## START The data
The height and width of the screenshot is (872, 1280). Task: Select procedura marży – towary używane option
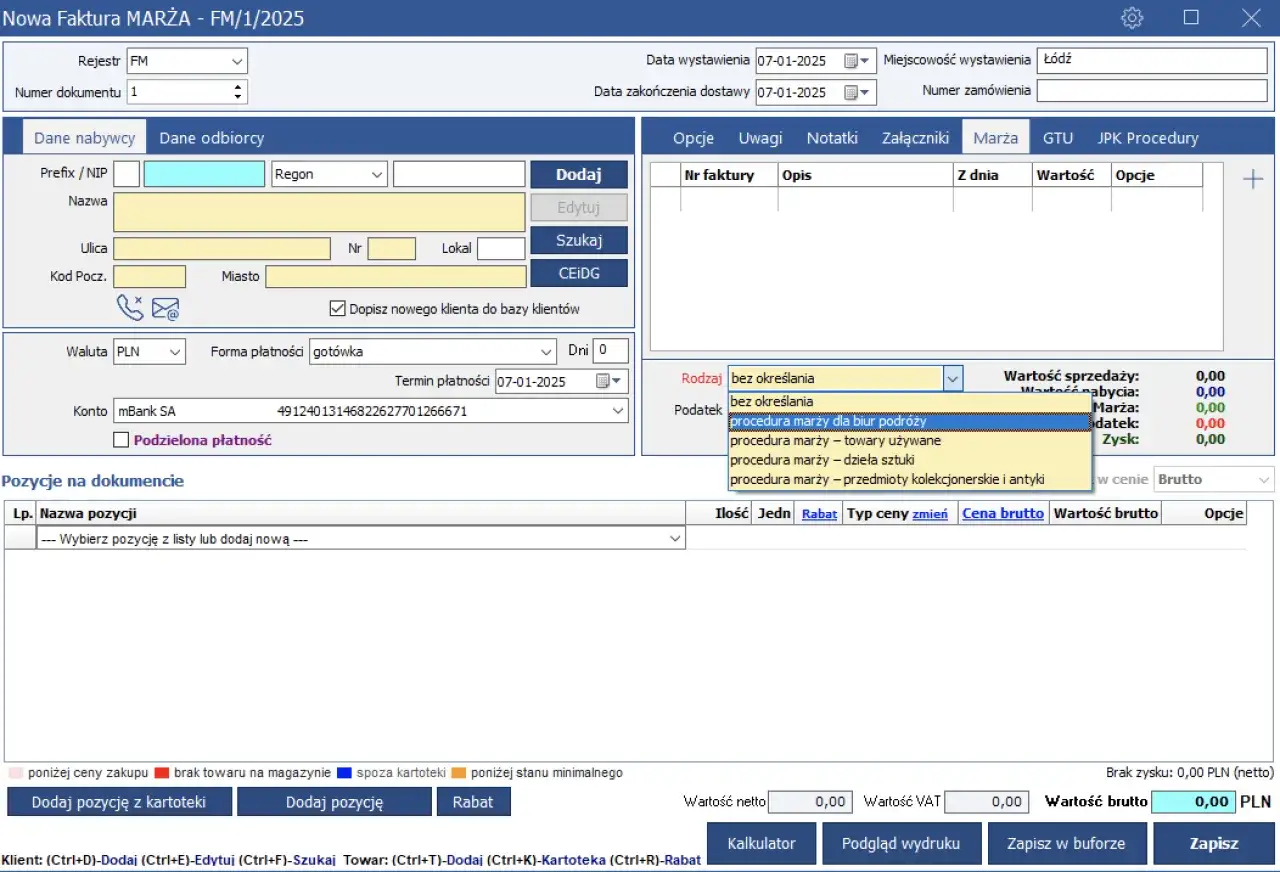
## END The data
## START The data
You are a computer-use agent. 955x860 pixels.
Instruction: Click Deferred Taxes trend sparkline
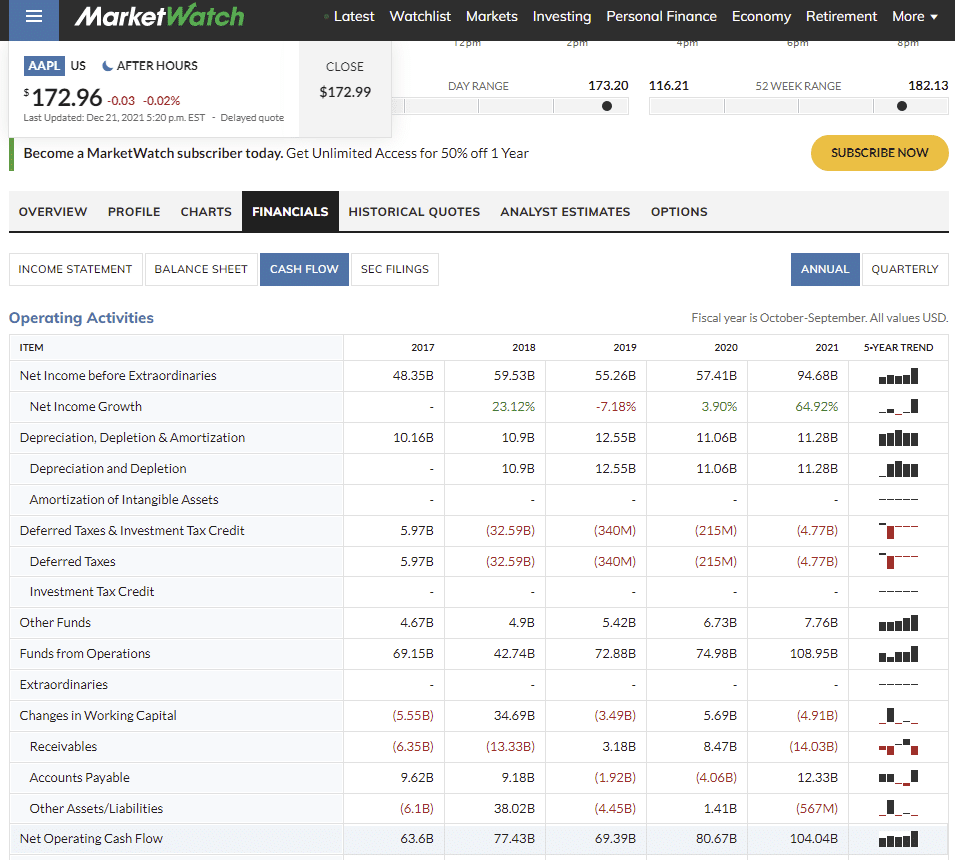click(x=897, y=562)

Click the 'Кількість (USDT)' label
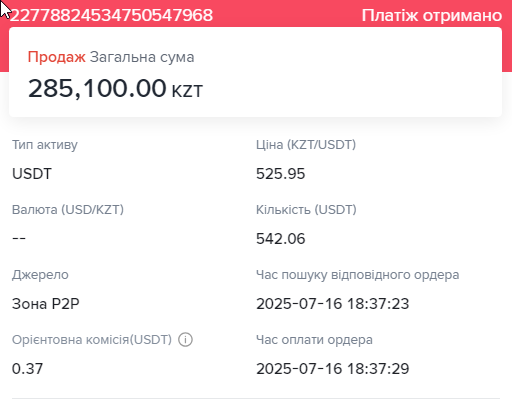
## END The data
■ **Set exercise**
Copy out the items from the line with "You are a computer-use agent. 955x860 pixels." to the line with "Click the 'Кількість (USDT)' label", requests and all, and reduce every coordinate in the answers by 68. Leave the pictures out.

■ **Exercise answer**
You are a computer-use agent. 955x860 pixels.
Instruction: Click Deferred Taxes trend sparkline
click(x=829, y=494)

Click the 'Кількість (USDT)' label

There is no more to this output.